Goldthwait and Crimmins gave a fantastic and revealing interview with NPR’s Terry Gross on “Fresh Air.”

'The Hunger'

In the three years since director Tony Scott took his own life, it’s been interesting to see his critical reputation undergo something of a turnaround. Though his films could have a workaday quality that masked their sophistication, they were often Hollywood action filmmaking at its very best, with a sense of adventure and fun that is so often sorely missing from big-scale, high-gloss movies.

Scott’s first film, 1983's “The Hunger,” is coming out on Blu-ray for the first time later this month. A slick, stylish tale that features Catherine Deneuve and David Bowie as a pair of vampires who ensnare Susan Sarandon into their world, the film really holds up and looks fantastic. The opening sequence, featuring a live performance by the group Bauhaus, is still remarkable for its efficient establishment of a mood of sensual decadence and free-floating menace.

A scene from "The Hunger."

A scene from “The Hunger.”

(MGM / UA Entertainment)

A scene from "The Hunger." (MGM / UA Entertainment)

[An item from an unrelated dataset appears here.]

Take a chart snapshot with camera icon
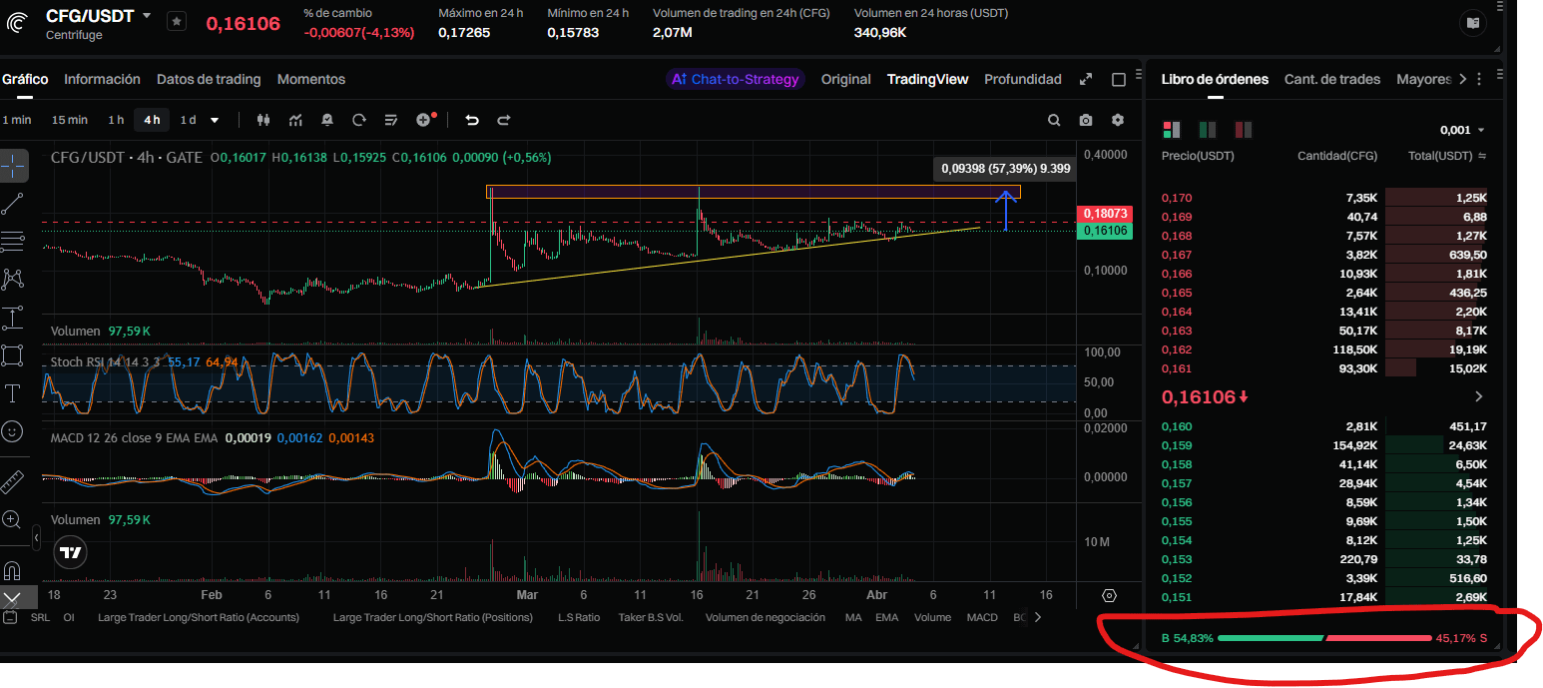1543x688 pixels. pos(1086,120)
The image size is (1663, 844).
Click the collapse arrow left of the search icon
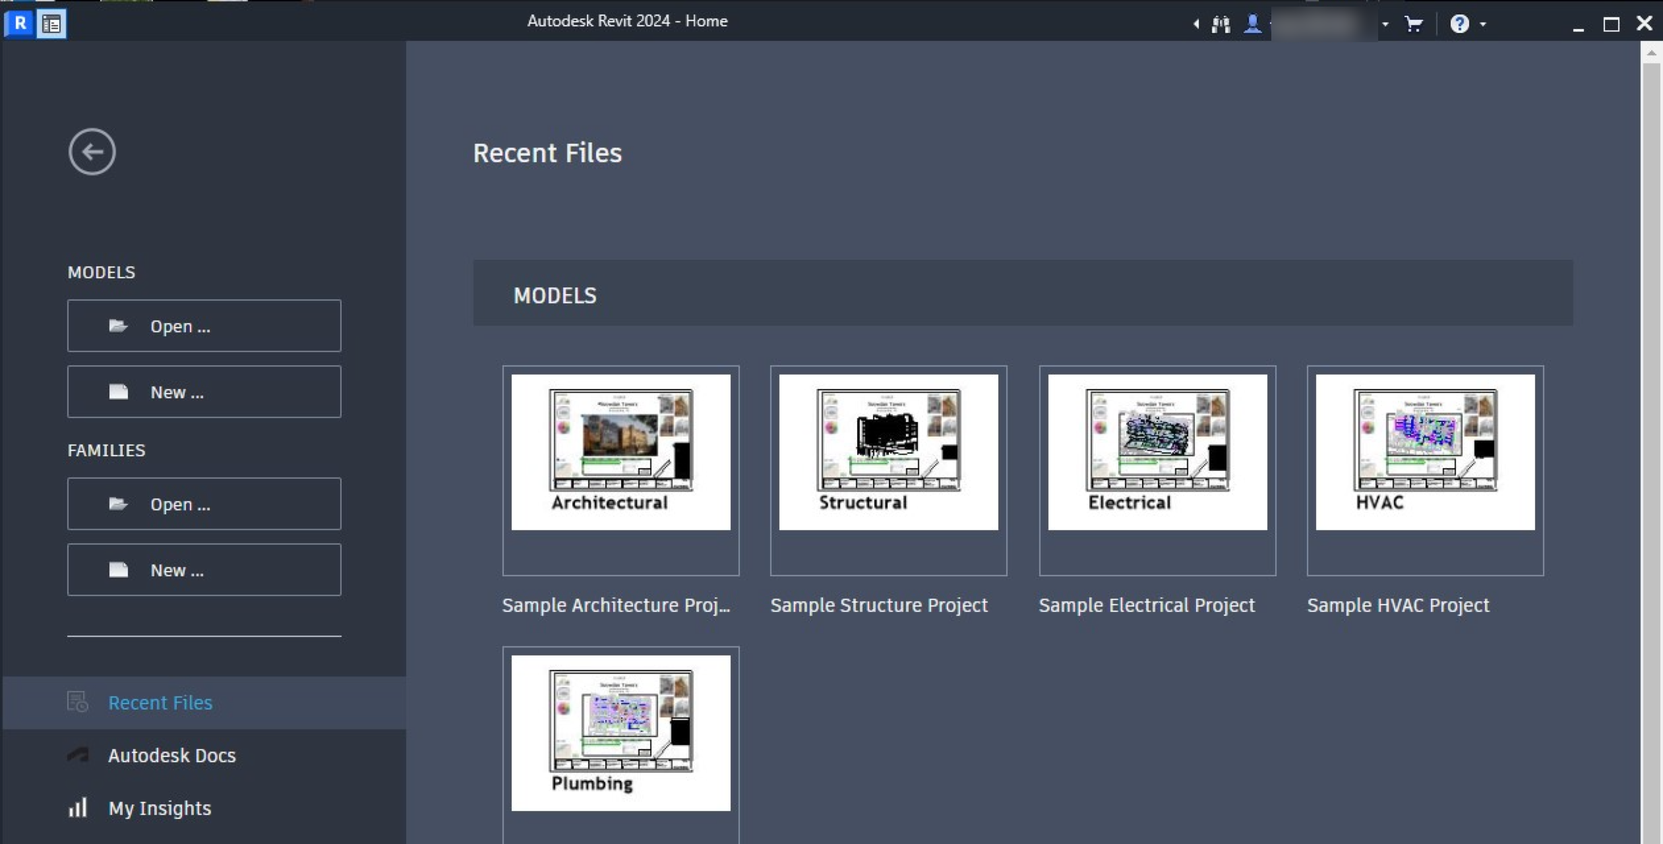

The disc includes a commentary track, from an earlier DVD edition of the film, with Scott and Sarandon. Though they were recorded separately, both are terrific, warm and candid about the movie.

In the commentary track, Scott says the reviews for “The Hunger” drove him to stop reading reviews for many, many years. Yet looking back, they seem not so bad. In the New York Times, Vincent Canby noted, “What makes ‘The Hunger’ so much fun is its knowing stylishness,” and “‘The Hunger’ has all the elements that people who seek out horror films expect, it is not, strictly speaking, a horror film. Rather, it is a film of visual sensations.”